Friedle started along the sidewalk toward them. Sara reached for the door handle.

“Wait,” Sheriff Norris said, one hand on her arm. “Not until he passes.”

So they watched him go by. Sara studied him out of the corner of her eye. He had thinning hair and a vaguely European look, but his distant gaze and despondent air diffused some of her antagonism toward him.

When Jackson opened his door, Sara did the same. She stepped out onto the sidewalk, her muscles throbbing at the change in position. They closed their doors simultaneously and the sheriff moved swiftly around the back of the Jeep. Sara fell in beside him and the two of them quickened their pace, catching up to the neat little man.

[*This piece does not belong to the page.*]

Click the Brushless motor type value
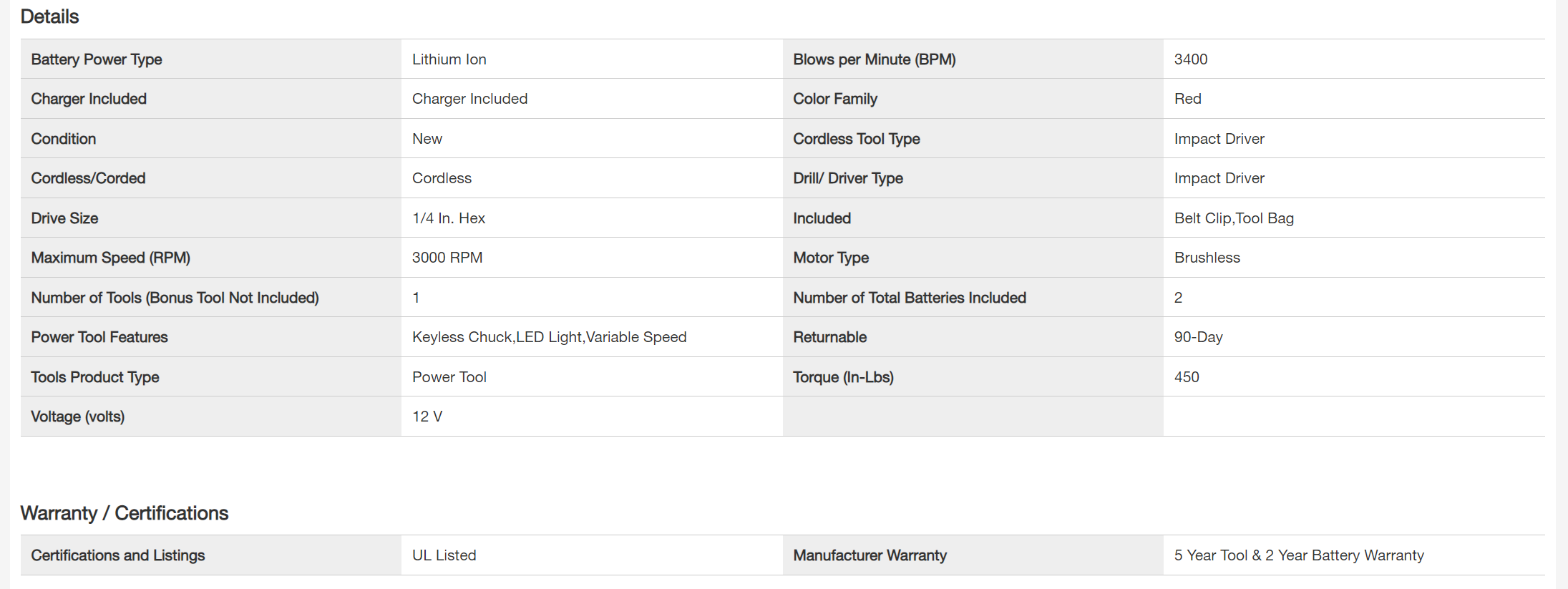Viewport: 1568px width, 589px height. pyautogui.click(x=1207, y=258)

“Mister Friedle?” Jackson said.

Sara thought it odd that, instead of stopping, Friedle walked on a couple of paces, then slowed, halting with his back still to them. He seemed to deflate.

“I wondered when you would come for us,” the man said, his voice a strange rasp.

Then he turned toward them. Sara flinched back, horrified. His face had changed. The pale, somewhat effete countenance had become a twisted, ugly thing with leathery furrows and jagged, broken teeth. She stifled a small cry and then blinked—

And the illusion had passed.

Illusion? That didn’t feel right, but how could it have been anything else? She glanced at Sheriff Norris, but he didn’t seem fazed at all. If he had caught a glimpse of that ugly, inhuman face, he gave away nothing.

“Us? Who do you mean by ‘us,’ Mister Friedle?” Jackson asked.

Now, though, more than one mask had come up to cover Friedle’s features. A caul of suspicion pulled tight across his face as he studied the two of them.

“I’m sorry. I thought you were someone else.”

Jackson pulled out his identification wallet. As he took a step nearer to Friedle, he glanced around to make sure no one was paying attention.

“We’ve never met, Mister Friedle, but you probably know my name. I’m Jackson Norris, the sheriff from up in Wessex County.”